Figure 3, below, compares each town’s equalized tax rate for schools between tax year 1998 (before reform) and tax year 1999 (after reform). The “equalized” tax rate is an important figure. The NH Department of Revenue Administration “equalizes” locally assessed values every year to make the process as fair as possible. They do this by comparing local valuations with recent actual property sales in each town.
Again, the rough looking lines in Figure 3 are actually made up of dots, each one representing a town. The number that’s graphed for each town is not the tax rate itself but the ratio of that town’s equalized property tax rate to the tax rate of the median town. (So if you sorted 221 New Hampshire towns by their equalized property tax rates for schools, there would be 110 towns with higher tax rates than the median town and 110 with lower rates.)

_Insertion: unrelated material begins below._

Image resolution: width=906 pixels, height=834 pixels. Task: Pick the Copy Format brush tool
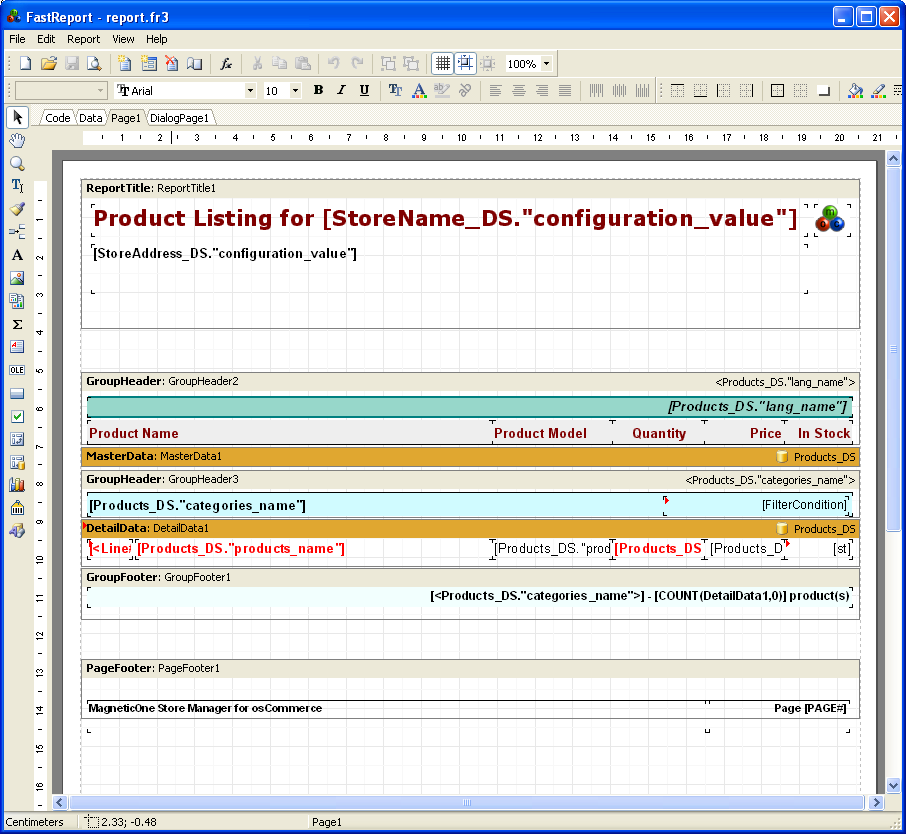17,209
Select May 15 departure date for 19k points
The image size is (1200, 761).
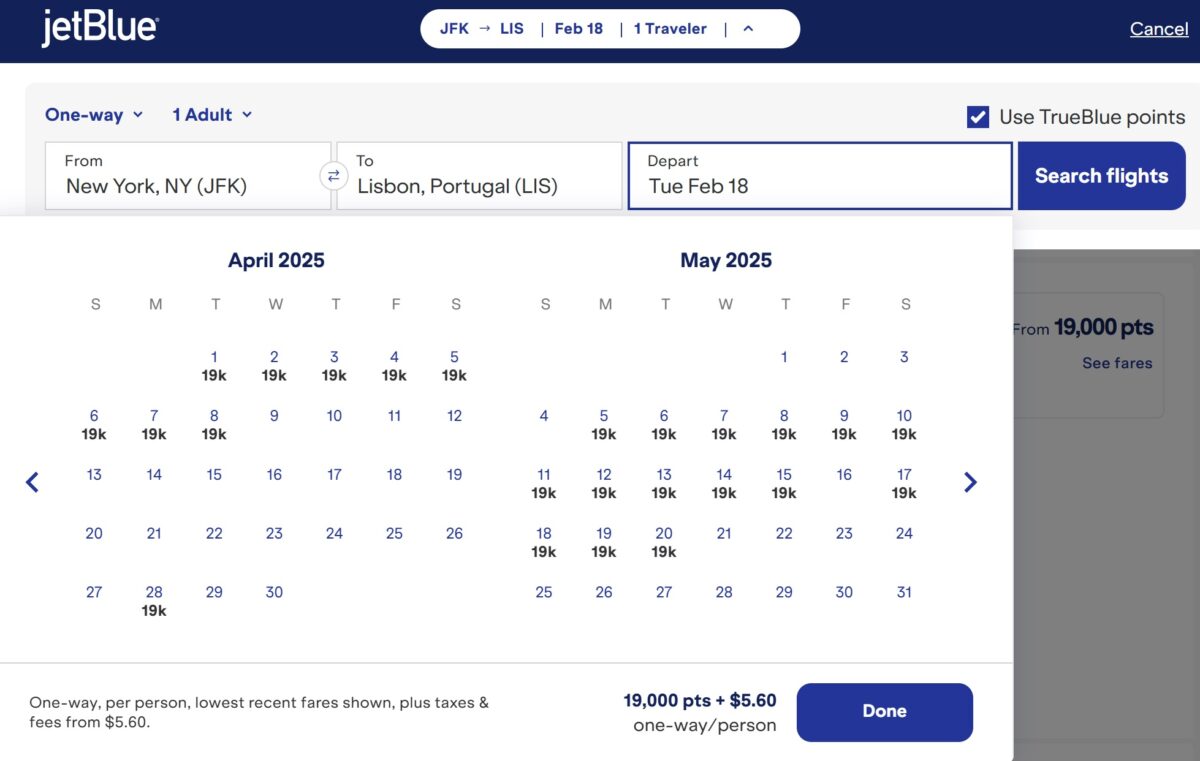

If we had taxpayer equity in New Hampshire, the line in Figure 3 would be pretty close to horizontal. The purple line represents the inequity the New Hampshire Supreme Court objected to in its Claremont II ruling. The green line is the impact of the ruling.

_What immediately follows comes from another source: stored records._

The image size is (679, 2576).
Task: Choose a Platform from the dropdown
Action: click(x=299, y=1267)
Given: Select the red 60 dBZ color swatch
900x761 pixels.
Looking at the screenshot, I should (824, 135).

It is clear that the tax disparity was initially reduced somewhat, but it was far from eliminated.
However, in the years since 1999, the legislature has changed school finance laws many times. Figure 4 adds a third line to the chart. It shows the equalized tax rates in 2017, the most recent year for which equalized tax rates are available.
Figure 4 shows that we have now returned to the same pattern that existed before reform in 1998. In fact, some disparities have increased somewhat.
Table 2, below, again compares selected high and low tax towns with the median town. The table reveals that the reduction in the disparity among tax rates that occurred between 1998 and 1999 has now been reversed. The wide variation in tax rates that existed in 2017 was nearly identical to that of 1998.
What’s to be done?
In its 1997 Claremont II decision, the Court stated
“…we hold that the present system of financing elementary and secondary public education in New Hampshire is unconstitutional. To hold otherwise would be to effectively conclude that it is reasonable, in discharging a State obligation, to tax property owners in one town or city as much as four times the amount taxed to others similarly situated in other towns or cities. This is precisely the kind of taxation and fiscal mischief from which the framers of our State Constitution took strong steps to protect our citizens.”
The Supreme Court ruled that the conditions it was presented with in 1997 were unconstitutional. What would it say today when the disparities in spending and taxes are identical to those of that time?
In the same ruling, the Court stated,
“The right to an adequate education mandated by the constitution is not based on the exclusive needs of a particular individual, but rather is a right held by the public to enforce the State’s duty. Any citizen has standing to enforce this right.”
The Court has explicitly given us the responsibility and the authority to ensure that all of our children have an opportunity for an adequate education. Are we up to the challenge?